## Task details
Through the end of the data below, output every line exactly, beginning with the line that contains "Open keyboard shortcuts icon in Game toolbar".

## Task inputs
▼

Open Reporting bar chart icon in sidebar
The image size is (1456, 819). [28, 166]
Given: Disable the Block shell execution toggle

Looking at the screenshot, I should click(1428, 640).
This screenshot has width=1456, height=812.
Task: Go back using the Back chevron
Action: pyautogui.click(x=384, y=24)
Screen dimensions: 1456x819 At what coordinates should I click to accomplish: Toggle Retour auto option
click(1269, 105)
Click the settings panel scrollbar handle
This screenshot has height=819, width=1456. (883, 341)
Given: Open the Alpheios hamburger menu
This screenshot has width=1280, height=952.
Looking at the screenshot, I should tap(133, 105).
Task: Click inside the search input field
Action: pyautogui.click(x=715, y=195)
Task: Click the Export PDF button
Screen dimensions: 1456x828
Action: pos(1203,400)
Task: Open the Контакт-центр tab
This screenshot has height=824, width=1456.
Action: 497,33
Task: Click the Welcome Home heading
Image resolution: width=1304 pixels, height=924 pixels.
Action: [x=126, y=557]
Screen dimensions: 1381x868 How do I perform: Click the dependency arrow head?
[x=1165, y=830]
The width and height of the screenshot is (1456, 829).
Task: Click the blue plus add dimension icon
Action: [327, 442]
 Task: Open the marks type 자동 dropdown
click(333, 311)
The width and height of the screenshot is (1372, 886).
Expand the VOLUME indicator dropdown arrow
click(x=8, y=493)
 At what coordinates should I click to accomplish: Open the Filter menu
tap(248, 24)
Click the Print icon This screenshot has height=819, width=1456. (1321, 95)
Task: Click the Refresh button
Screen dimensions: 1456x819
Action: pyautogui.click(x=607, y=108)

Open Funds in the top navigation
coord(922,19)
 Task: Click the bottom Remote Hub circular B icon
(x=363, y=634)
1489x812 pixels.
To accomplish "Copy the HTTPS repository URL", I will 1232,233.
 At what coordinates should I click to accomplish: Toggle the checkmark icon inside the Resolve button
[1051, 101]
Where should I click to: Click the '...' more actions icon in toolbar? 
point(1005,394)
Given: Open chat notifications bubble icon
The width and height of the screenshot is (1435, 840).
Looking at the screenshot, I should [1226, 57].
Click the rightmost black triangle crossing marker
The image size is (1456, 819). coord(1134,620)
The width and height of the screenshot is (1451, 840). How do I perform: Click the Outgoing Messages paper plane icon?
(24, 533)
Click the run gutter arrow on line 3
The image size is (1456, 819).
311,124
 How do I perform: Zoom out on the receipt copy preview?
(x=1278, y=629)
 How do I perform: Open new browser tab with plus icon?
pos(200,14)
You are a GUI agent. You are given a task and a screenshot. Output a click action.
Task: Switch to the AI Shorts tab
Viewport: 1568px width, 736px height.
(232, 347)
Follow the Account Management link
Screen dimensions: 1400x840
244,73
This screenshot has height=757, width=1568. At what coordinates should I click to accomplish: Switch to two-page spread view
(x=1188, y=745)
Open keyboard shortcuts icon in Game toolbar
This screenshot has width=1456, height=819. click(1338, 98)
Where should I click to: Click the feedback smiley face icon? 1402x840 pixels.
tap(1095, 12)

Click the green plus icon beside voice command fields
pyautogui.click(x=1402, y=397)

▲

## Result below
Open keyboard shortcuts icon in Game toolbar
This screenshot has width=1456, height=819. click(1338, 98)
Where should I click to: Click the feedback smiley face icon? 1402x840 pixels.
tap(1095, 12)

Click the green plus icon beside voice command fields
pyautogui.click(x=1402, y=397)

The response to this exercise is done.